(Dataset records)

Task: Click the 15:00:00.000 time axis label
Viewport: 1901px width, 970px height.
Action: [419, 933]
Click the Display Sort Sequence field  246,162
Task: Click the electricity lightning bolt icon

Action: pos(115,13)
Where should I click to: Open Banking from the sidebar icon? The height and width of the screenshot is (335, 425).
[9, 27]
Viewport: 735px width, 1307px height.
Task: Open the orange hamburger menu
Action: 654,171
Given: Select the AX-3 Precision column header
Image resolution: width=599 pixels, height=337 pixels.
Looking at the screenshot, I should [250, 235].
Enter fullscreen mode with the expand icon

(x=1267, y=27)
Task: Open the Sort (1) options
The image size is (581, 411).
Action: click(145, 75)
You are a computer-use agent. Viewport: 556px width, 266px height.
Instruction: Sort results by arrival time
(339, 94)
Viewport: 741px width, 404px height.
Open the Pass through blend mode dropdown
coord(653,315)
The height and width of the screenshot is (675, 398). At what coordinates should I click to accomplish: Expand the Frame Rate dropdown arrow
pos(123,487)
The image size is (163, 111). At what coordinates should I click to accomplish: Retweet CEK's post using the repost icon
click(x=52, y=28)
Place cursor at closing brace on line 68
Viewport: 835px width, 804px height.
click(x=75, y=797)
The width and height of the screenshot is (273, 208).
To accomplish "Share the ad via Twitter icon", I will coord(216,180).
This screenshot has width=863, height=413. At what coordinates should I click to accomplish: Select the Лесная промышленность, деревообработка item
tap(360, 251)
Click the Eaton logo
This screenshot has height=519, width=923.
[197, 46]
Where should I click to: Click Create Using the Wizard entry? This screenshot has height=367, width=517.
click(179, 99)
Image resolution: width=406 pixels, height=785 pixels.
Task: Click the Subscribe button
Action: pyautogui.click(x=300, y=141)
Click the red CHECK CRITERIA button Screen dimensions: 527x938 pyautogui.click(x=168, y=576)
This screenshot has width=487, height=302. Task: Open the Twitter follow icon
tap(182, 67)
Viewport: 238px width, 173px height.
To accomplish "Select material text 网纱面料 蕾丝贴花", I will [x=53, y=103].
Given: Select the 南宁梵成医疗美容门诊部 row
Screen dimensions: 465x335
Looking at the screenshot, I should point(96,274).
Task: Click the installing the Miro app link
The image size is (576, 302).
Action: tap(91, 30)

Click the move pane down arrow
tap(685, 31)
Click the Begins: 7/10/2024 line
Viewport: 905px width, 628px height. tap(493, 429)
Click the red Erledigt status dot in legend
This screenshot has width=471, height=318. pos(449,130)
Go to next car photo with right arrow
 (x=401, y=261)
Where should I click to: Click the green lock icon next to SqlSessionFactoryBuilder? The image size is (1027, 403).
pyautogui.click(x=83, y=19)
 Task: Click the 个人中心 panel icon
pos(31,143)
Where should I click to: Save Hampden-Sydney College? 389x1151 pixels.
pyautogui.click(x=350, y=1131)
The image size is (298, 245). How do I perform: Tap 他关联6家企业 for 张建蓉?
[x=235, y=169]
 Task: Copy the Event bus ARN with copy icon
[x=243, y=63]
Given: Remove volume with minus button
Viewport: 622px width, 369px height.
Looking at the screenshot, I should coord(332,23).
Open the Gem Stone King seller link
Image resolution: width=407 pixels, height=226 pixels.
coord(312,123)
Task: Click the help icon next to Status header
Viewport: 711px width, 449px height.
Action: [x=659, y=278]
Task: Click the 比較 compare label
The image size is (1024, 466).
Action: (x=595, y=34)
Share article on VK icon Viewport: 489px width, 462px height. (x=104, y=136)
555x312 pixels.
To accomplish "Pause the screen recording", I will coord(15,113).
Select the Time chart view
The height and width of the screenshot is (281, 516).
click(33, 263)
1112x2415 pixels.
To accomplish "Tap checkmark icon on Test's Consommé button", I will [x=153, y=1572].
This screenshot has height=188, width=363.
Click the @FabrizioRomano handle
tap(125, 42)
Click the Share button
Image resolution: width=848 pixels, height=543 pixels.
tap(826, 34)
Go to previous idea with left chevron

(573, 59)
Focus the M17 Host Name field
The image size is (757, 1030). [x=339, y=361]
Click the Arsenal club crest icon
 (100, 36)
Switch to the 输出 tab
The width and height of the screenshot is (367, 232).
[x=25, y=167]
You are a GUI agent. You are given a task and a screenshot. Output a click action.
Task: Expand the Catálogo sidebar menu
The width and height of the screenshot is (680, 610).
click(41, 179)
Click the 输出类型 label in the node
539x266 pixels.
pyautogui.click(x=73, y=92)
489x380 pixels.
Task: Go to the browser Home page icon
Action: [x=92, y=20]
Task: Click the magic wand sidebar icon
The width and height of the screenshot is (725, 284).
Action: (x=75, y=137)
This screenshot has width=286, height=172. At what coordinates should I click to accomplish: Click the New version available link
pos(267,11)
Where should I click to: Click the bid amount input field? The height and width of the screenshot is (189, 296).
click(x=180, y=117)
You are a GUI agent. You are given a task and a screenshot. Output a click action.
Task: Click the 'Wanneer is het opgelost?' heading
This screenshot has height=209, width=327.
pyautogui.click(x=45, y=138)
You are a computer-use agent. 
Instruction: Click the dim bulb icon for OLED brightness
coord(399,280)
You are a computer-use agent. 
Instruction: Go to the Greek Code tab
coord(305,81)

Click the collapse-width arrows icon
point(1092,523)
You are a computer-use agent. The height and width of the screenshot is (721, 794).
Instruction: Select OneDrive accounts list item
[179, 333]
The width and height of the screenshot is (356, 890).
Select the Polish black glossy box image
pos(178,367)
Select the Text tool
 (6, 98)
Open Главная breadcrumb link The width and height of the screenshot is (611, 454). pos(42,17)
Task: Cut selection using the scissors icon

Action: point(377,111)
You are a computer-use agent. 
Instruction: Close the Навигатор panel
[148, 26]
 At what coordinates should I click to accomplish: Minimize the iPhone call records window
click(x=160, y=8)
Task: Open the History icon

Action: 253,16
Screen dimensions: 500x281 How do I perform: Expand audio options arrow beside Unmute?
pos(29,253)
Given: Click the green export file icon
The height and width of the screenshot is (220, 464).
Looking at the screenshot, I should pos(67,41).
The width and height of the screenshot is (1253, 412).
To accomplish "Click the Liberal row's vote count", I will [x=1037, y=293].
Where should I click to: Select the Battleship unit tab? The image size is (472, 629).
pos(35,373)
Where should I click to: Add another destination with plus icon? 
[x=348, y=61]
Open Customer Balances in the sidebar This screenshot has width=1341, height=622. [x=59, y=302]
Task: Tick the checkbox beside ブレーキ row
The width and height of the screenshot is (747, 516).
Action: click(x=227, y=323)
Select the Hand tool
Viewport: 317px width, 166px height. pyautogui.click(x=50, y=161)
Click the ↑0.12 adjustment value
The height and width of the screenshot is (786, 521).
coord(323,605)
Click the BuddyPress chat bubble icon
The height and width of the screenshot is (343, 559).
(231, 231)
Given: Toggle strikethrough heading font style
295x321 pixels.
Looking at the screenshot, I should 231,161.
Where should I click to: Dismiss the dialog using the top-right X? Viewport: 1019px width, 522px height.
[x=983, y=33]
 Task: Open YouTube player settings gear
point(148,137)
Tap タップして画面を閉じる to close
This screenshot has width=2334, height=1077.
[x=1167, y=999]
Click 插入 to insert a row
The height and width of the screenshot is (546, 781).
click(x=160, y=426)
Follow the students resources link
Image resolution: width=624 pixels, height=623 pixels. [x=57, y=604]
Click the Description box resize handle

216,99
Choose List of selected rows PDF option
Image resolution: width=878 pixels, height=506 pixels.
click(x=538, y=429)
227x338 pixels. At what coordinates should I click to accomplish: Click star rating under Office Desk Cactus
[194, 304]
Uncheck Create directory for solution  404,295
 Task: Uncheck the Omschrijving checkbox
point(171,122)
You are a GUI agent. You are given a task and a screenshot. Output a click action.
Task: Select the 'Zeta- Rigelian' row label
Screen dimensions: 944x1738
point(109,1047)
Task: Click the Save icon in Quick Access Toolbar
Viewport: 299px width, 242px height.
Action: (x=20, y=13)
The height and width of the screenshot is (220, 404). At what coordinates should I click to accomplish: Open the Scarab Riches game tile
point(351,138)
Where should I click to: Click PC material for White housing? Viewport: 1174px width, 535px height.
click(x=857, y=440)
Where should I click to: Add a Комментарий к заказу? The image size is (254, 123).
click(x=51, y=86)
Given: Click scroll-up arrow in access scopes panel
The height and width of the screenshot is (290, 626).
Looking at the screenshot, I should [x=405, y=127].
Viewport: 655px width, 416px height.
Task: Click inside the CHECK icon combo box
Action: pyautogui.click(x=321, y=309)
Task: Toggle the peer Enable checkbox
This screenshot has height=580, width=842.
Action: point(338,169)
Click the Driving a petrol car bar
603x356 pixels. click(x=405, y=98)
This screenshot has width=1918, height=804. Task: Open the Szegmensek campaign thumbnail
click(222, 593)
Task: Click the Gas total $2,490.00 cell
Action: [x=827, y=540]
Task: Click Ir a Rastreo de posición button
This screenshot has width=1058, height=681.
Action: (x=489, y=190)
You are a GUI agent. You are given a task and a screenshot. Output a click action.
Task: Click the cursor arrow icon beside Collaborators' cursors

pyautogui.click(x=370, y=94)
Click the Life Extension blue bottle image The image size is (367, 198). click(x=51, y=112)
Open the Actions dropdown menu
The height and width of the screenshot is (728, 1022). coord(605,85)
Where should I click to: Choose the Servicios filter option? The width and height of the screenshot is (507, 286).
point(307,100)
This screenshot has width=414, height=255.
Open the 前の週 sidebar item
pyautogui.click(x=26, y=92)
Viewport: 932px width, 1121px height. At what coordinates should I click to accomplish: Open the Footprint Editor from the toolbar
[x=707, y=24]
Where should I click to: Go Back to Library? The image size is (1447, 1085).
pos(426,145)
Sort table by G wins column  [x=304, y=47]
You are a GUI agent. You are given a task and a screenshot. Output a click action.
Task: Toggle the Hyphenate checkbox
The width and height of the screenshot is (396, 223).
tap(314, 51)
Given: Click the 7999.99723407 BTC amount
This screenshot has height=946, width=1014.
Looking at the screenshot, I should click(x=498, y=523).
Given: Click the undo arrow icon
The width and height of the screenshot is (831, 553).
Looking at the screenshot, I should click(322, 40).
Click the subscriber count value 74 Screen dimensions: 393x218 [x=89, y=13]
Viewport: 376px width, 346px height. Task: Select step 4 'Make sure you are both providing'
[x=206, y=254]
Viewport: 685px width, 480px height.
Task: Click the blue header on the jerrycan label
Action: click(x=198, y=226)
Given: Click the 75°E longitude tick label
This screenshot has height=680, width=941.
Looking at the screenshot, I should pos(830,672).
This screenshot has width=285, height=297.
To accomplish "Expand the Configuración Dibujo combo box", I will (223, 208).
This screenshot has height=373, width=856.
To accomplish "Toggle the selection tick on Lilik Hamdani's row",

● Your assignment
Answer with the exact lines running from the one that contains "Sort table by" through the last line of the data. Include no other line.

● Result of the exercise
Sort table by G wins column  [x=304, y=47]
You are a GUI agent. You are given a task and a screenshot. Output a click action.
Task: Toggle the Hyphenate checkbox
The width and height of the screenshot is (396, 223).
tap(314, 51)
Given: Click the 7999.99723407 BTC amount
This screenshot has height=946, width=1014.
Looking at the screenshot, I should click(x=498, y=523).
Given: Click the undo arrow icon
The width and height of the screenshot is (831, 553).
Looking at the screenshot, I should click(322, 40).
Click the subscriber count value 74 Screen dimensions: 393x218 [x=89, y=13]
Viewport: 376px width, 346px height. Task: Select step 4 'Make sure you are both providing'
[x=206, y=254]
Viewport: 685px width, 480px height.
Task: Click the blue header on the jerrycan label
Action: click(x=198, y=226)
Given: Click the 75°E longitude tick label
This screenshot has height=680, width=941.
Looking at the screenshot, I should pos(830,672).
This screenshot has width=285, height=297.
To accomplish "Expand the Configuración Dibujo combo box", I will (223, 208).
This screenshot has height=373, width=856.
To accomplish "Toggle the selection tick on Lilik Hamdani's row",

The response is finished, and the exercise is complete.